Sep 16, 2005 at 1:55 AM Post #5 of 16
DO-35 package:
1N5297 (1.0mA)
1N5298 (1.1mA)
1N5299 (1.2mA)
1N5300 (1.3mA)
1N5301 (1.4mA)
1N5302 (1.5mA)

TO-92 package:
J505 (1.0mA)
J506 (1.4mA)

All available from Mouser.
 
Sep 16, 2005 at 2:04 AM Post #7 of 16
Quote:

Originally Posted by TheSloth
What is the difference between the 2 packages? I'm going to use them to bias my 627's (DIP) into class A.


TO92 is the normal package for transistors, 3 leg, D shaped package if you look down from the top, Radial leaded

DO35 looks a bit like a standard resistor with 2 legs axial leaded
 
Sep 16, 2005 at 2:07 AM Post #8 of 16
Quote:

Originally Posted by Jazper
TO92 is the normal package for transistors, 3 leg, D shaped package if you look down from the top) Radial leaded


Except in this case, for the CRDs, they are two-leaded.

Look up the part numbers at mouser.com, follow the link to their datasheets and you'll see a drawing.
 
Sep 16, 2005 at 2:15 AM Post #9 of 16
Quote:

Originally Posted by amb
Except in this case, for the CRDs, they are two-leaded.

Look up the part numbers at mouser.com, follow the link to their datasheets and you'll see a drawing.




interesting, because the LM329 I have is 3 leaded (and only two are connected)
 
Sep 16, 2005 at 4:54 PM Post #11 of 16
Quote:

Originally Posted by skyskraper
iirc thats (strictly speaking) a zener not CRD.


Well, strictly speaking, it's not a zener, either. It just happens to look like a very good zener from the outside. But look at the equivalent schematic.
 
Sep 16, 2005 at 5:33 PM Post #13 of 16
The Fixup sockets just have a resistor soldered from the output of the opamp to V- to bias it to Class-A. You could do the same yourself using CRDs if you wanted, or resistors if you have them lying about
 
Sep 16, 2005 at 7:56 PM Post #14 of 16
TheSloth, you didn't say what amp this is going into, but if the opamp will be driving headphones directly (a la cmoy, as opposed to another buffer stage), then doing this will not make the opamp "class A". In fact in a cmoy-style amp, you don't want to make it class A, because in order to do that you have to make the output stage constantly source (or sink) the maximum peak current into the lowest impedance load you desire.

For example, if you plan to drive 32Ω phones with the opamp, and it could swing 10V peak, then you will need to make it source or sink 312mA. Not only will most opamps have trouble doing this, you won't find a CRD that could do this either.

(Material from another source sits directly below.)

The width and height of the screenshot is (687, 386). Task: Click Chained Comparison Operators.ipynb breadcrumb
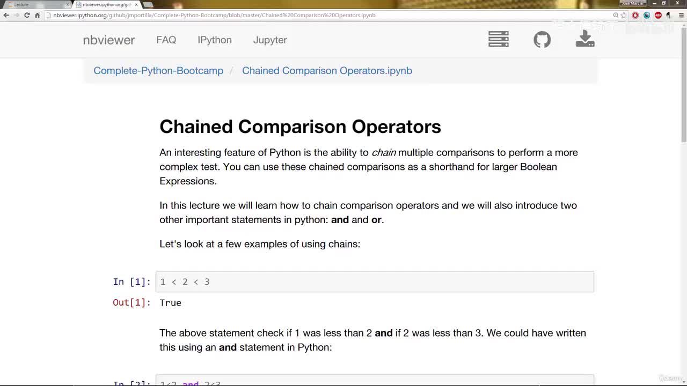tap(327, 71)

Now in real life you don't need that much current because 10V in your 32Ω Grados would probably fry them, but even 1/10 that current is too much for most opamps in a continuous manner.

By contrast, if the opamp is merely driving another buffer stage with high input impedance, then it doesn't need to deliver much current at all. In such an amp the opamp will operate deeply in class A with just a 1mA CRD at its output.
 
Sep 16, 2005 at 8:34 PM Post #15 of 16
Which leads me to wonder why there is still any desire to use op amps as driver stages in any design -- as near-impossible as it is to give them a decent operating point into a low-impedance load. Yet they do seem to be back in fashion...

The folks who are designing with the new high-current op amps don't seem interested in class A bias -- does this mean a) that these chips have a nice operating point already, with plenty of class A into our loads; or b) as I've suspected for a while, that the precision trimming etc in better chips makes AB so effective and asymmetry-free that it sounds indistinguishable from A?